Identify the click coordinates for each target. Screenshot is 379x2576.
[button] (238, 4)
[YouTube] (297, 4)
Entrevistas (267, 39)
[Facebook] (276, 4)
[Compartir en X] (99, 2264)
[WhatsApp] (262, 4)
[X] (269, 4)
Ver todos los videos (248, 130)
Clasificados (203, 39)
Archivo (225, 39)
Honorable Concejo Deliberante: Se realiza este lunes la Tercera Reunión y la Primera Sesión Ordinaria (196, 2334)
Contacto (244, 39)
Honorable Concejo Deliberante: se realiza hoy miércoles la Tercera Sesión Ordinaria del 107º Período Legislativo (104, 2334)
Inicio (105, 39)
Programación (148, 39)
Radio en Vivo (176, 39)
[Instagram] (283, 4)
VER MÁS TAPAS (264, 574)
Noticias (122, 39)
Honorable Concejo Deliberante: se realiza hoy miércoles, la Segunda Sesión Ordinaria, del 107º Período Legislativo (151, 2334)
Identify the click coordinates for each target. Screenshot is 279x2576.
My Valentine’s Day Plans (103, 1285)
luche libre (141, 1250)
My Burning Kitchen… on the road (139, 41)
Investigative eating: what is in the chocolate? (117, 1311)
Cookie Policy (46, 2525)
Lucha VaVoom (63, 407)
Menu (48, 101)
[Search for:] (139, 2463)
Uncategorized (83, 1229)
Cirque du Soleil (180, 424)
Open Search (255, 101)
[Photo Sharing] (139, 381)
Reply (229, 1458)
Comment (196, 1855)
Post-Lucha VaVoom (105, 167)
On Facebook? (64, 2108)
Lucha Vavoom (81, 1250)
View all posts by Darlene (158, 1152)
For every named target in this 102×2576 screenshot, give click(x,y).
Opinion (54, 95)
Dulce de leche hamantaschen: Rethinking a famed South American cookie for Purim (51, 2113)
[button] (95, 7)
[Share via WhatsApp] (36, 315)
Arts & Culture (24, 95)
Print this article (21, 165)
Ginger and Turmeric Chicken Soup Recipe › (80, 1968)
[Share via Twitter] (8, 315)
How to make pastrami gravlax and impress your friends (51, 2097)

----

The answer is the run of lines above from the line containing "VER MÁS TAPAS (264, 574)" through the line containing "Opinion (54, 95)", copied exactly and alone.

VER MÁS TAPAS (264, 574)
Noticias (122, 39)
Honorable Concejo Deliberante: se realiza hoy miércoles, la Segunda Sesión Ordinaria, del 107º Período Legislativo (151, 2334)
Identify the click coordinates for each target. Screenshot is 279x2576.
My Valentine’s Day Plans (103, 1285)
luche libre (141, 1250)
My Burning Kitchen… on the road (139, 41)
Investigative eating: what is in the chocolate? (117, 1311)
Cookie Policy (46, 2525)
Lucha VaVoom (63, 407)
Menu (48, 101)
[Search for:] (139, 2463)
Uncategorized (83, 1229)
Cirque du Soleil (180, 424)
Open Search (255, 101)
[Photo Sharing] (139, 381)
Reply (229, 1458)
Comment (196, 1855)
Post-Lucha VaVoom (105, 167)
On Facebook? (64, 2108)
Lucha Vavoom (81, 1250)
View all posts by Darlene (158, 1152)
For every named target in this 102×2576 screenshot, give click(x,y).
Opinion (54, 95)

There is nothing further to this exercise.